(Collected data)
══════════

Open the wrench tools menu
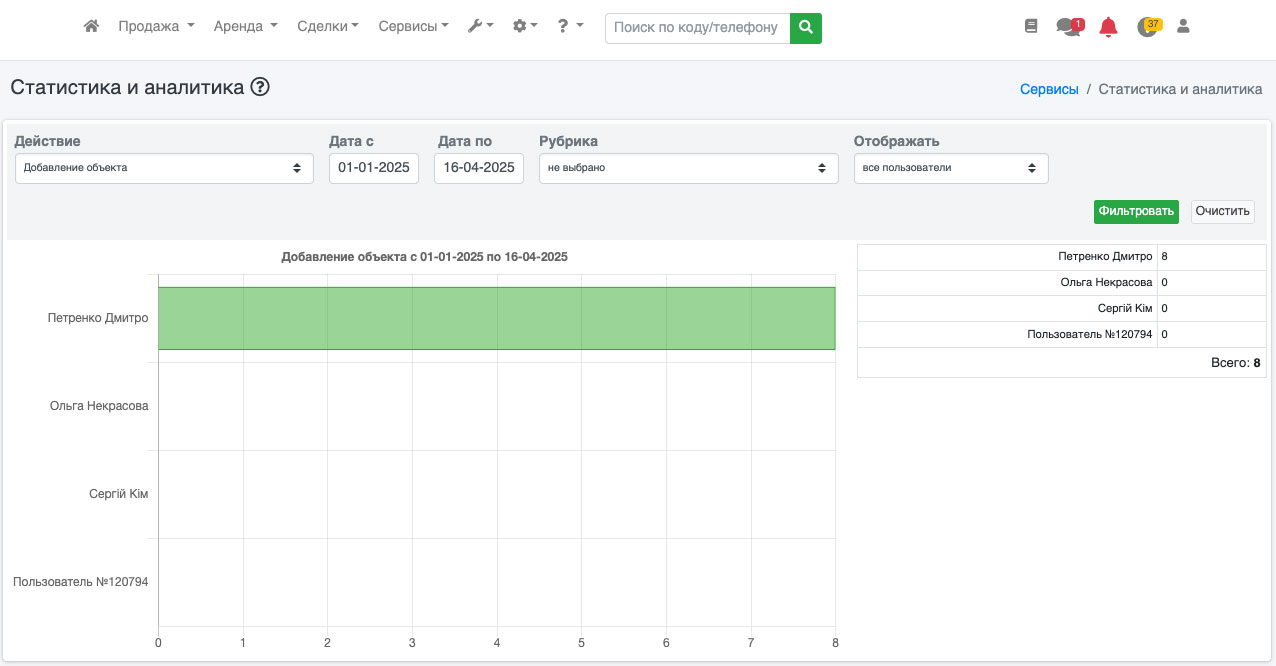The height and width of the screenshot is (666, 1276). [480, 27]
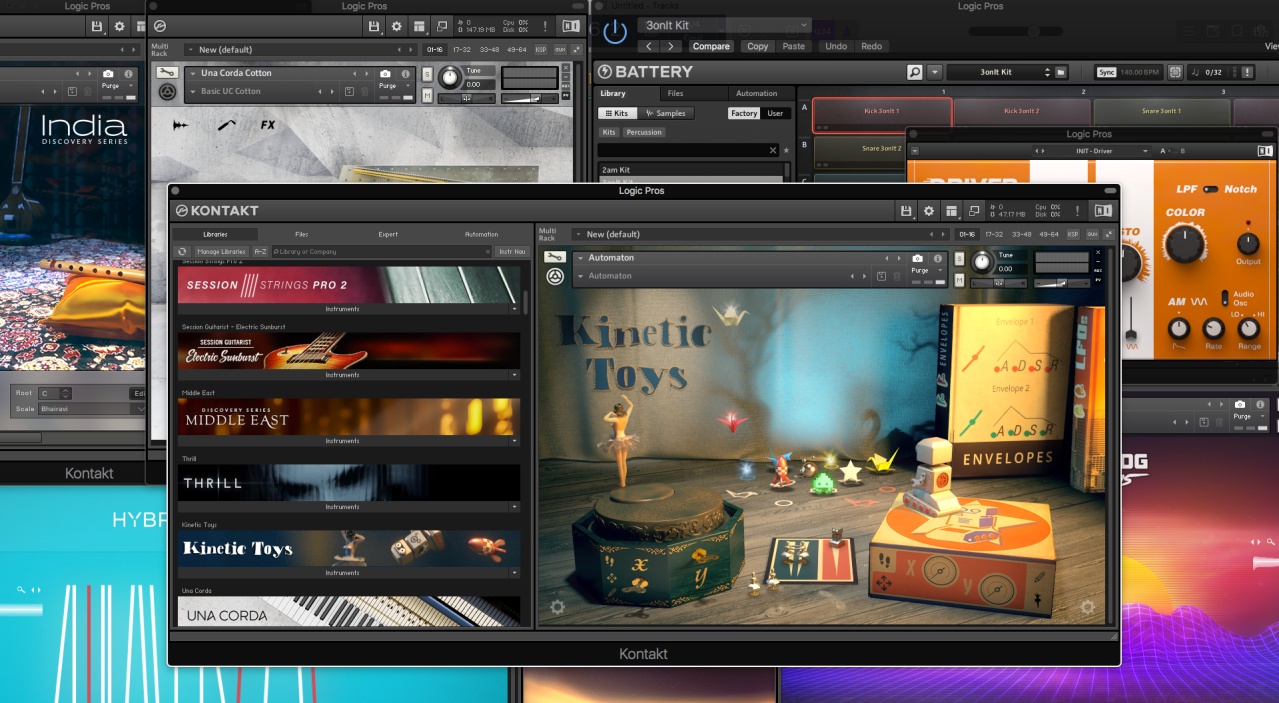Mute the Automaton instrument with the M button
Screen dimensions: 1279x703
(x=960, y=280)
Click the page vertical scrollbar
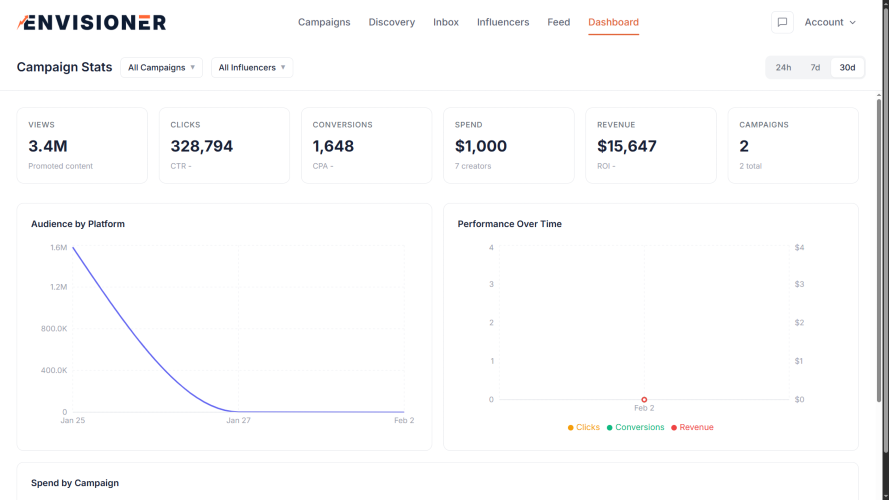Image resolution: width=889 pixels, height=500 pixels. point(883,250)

══════════

§ **ACTIVITY**:
Retype the records above exactly. Leave the pictures out.

§ **TASK RESULT**:
Open the wrench tools menu
The height and width of the screenshot is (666, 1276). [480, 27]
Mute the Automaton instrument with the M button
Screen dimensions: 1279x703
(x=960, y=280)
Click the page vertical scrollbar
Image resolution: width=889 pixels, height=500 pixels. point(883,250)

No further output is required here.